The Toronto-based startup calls the round a Series A, with Addition Capital and Shine Capital leading the deal.
Per venture data aggregated by Carta, average logistics-themed Series A rounds since the start of 2020 have sported median cash raises of $8 million and post-money valuations of around $50 million. The Rose Rocket round certainly surpasses its sector median in dollar terms, and we presume if measured by valuation as well.
But the money side of the Rose Rocket story isn’t the most interesting thing about the company. Its market is.
The startup is building in the TMS space. What’s a TMS? A good question, and one that I had to ask while digging into Rose Rocket. TMS stands for transportation management software, which you can think of as a wide array of products that help truckers and brokers and other players in the freight transport game get work done on a digital basis.

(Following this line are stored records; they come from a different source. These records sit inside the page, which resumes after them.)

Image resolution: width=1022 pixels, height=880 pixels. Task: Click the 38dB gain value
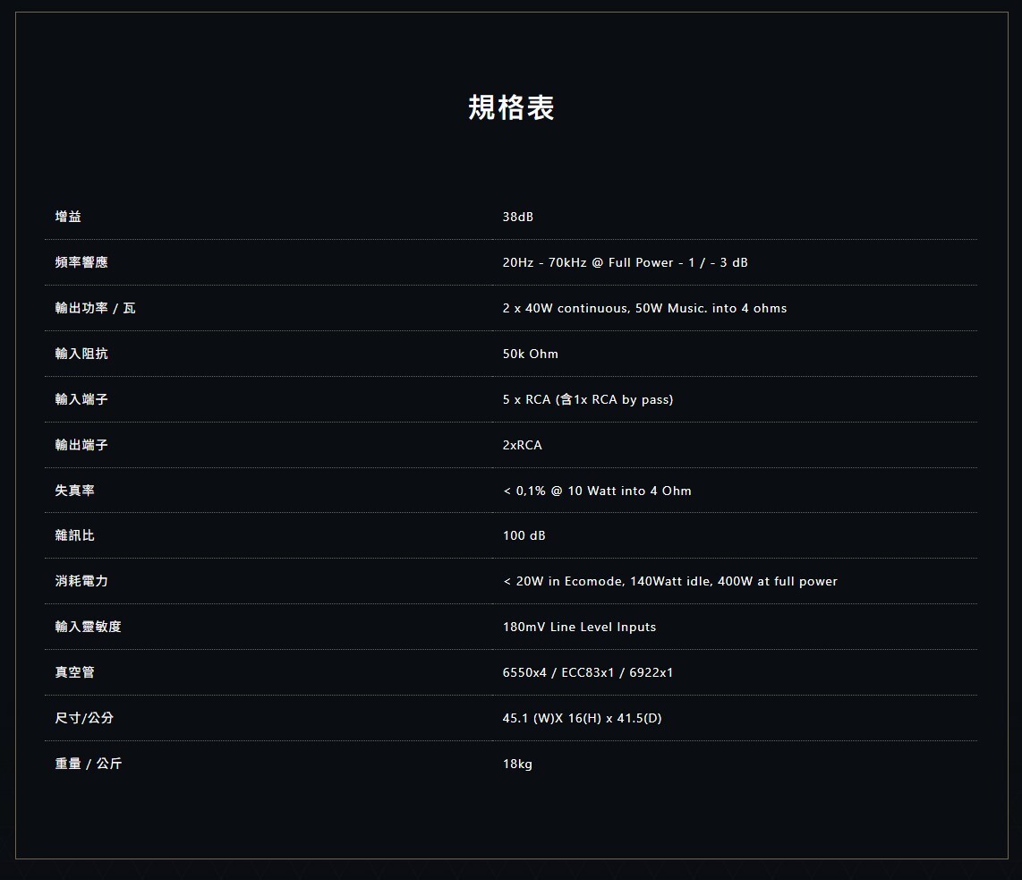tap(518, 217)
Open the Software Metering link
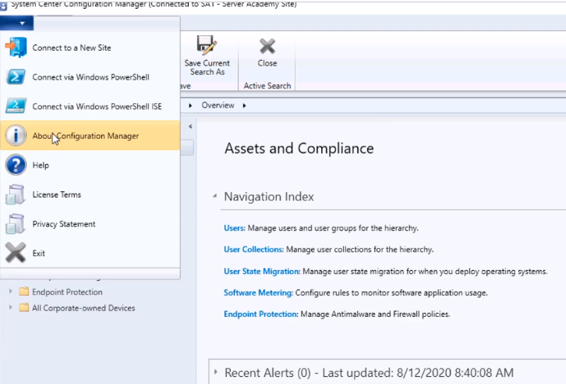The width and height of the screenshot is (566, 384). (x=258, y=292)
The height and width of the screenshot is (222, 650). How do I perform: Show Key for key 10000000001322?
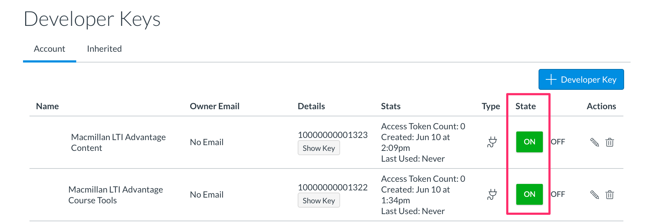(319, 200)
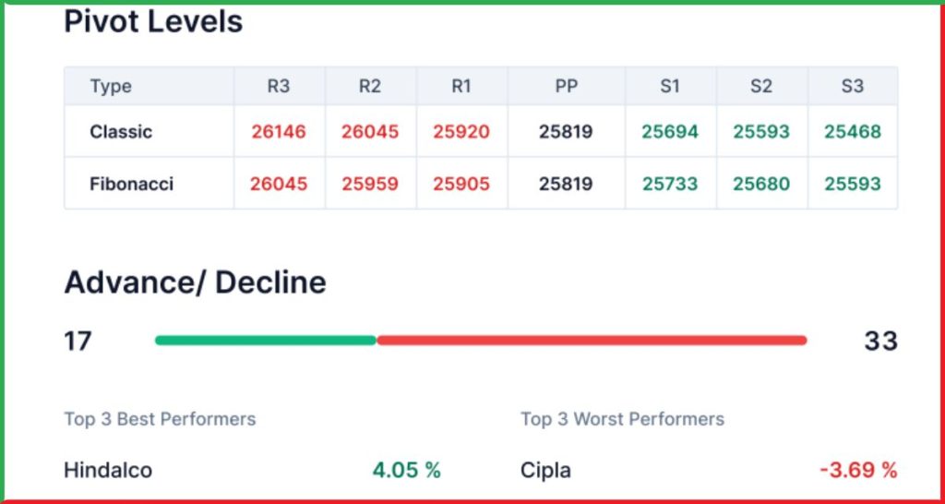Screen dimensions: 945x504
Task: Click Classic R1 value 25920
Action: pyautogui.click(x=461, y=132)
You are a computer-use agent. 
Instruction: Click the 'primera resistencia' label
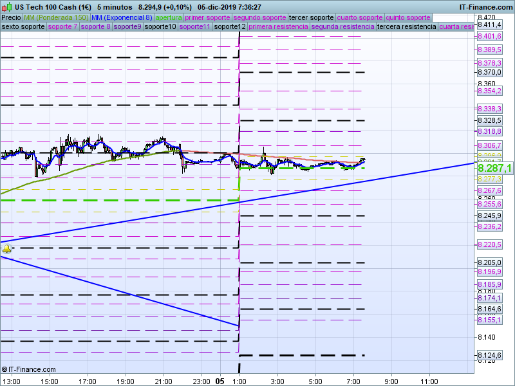277,27
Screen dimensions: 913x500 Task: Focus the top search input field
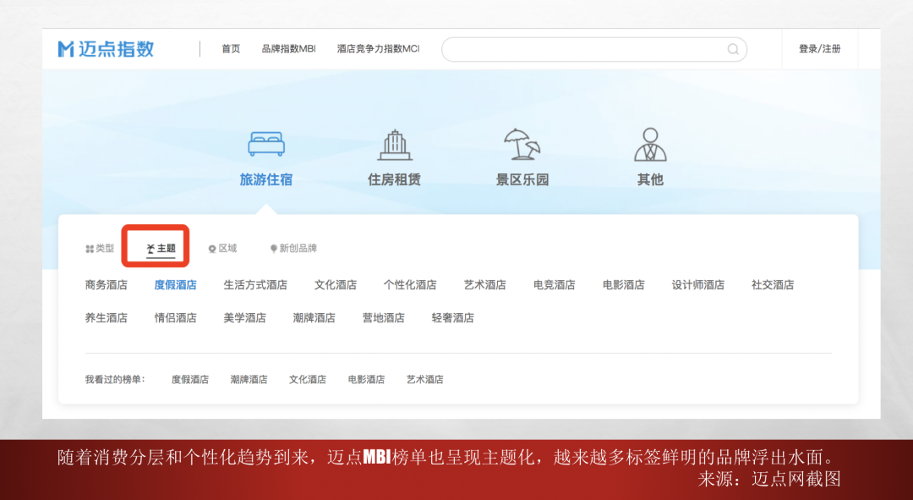point(583,49)
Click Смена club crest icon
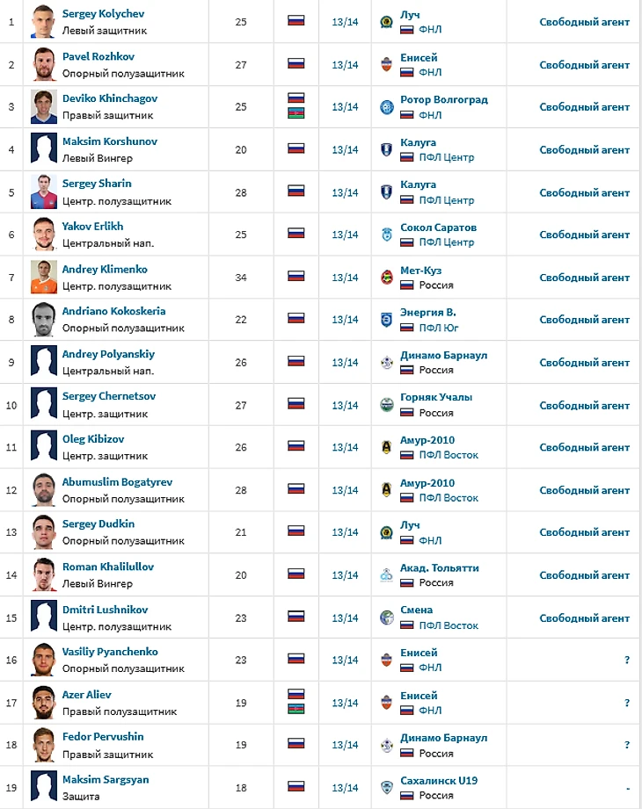Image resolution: width=642 pixels, height=809 pixels. pos(386,618)
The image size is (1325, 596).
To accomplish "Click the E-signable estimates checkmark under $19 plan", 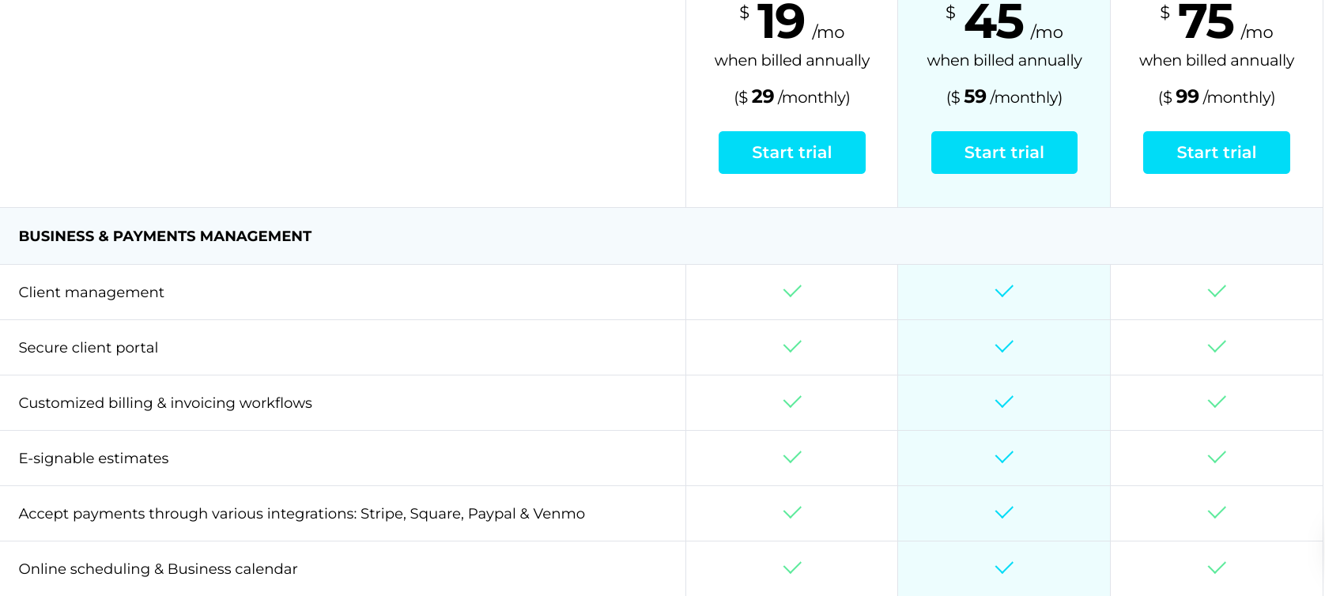I will [791, 458].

Or, as Rose Rocket co-founder and CEO Justin Sky explained to TechCrunch in an interview, TMS is a somewhat generic moniker that one might compare to ERP (enterprise resource planning). Sky added that he often describes what Rose Rocket is building as a NetSuite for trucking companies.
The startup’s trick is, in Sky’s phrasing, going “horizontal inside of a vertical.” By that, the CEO means that Rose Rocket wants to coordinate more than a single part of the larger freight trucking landscape; instead, the company wants to coordinate all players, allowing for a more integrated, less chaotic market.

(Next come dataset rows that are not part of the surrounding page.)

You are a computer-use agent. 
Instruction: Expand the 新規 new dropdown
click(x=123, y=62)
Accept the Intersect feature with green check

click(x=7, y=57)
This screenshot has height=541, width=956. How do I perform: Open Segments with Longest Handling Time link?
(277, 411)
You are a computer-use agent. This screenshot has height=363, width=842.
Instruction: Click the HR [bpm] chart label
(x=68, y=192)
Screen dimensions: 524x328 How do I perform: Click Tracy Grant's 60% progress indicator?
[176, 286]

For example, Rose Rocket offers the same software to both freight brokers and trucking companies. If a freight broker sends work to a trucking company and both use the startup’s software, Sky said that the work can proceed as if each company was reading off the same sheet music. Instead, of say, one of the parties playing a Chopin nocturne while the other plunked out a free jazz solo.
Like many vertically themed software plays, Rose Rocket is taking on other market-focused software providers, but also customers’ use of Excel and manual processes. Trucking as an industry, you won’t be utterly shocked to learn, is not precisely fully digitized yet. That could provide a large total addressable market (TAM) for Rose Rocket to sell into given how large trucking is as both a business (and employer).
Results thus far seem promising, with the company claiming that its customer logo count went up by around 9x in the last year. Sure, logo count is far from GAAP, but contracted deal volume also rose by 9x over the same period, so, presumably, the company’s business is doing numbers.
That Rose Rocket is a Canadian company — albeit one with U.S. incorporation, essentially a requirement to raise money in North America — is notable. The Canadian startup market has come a long way since Shopify broke into the larger business consciousness. We should probably pay it more heed.
Per CB Insights data, Canadian startups have raised some $9.3 billion thus far in 2021, through the end of Q3. That figure is more than what the country’s upstart tech companies managed in 2019 and 2020 combined. The country is also on pace to hit a record number of discrete venture rounds this year. Rose Rocket is therefore part of a growing trend of larger and more frequent startup investment in the country.
More when someone dumps an inevitable $100 million onto Rose Rocket’s head.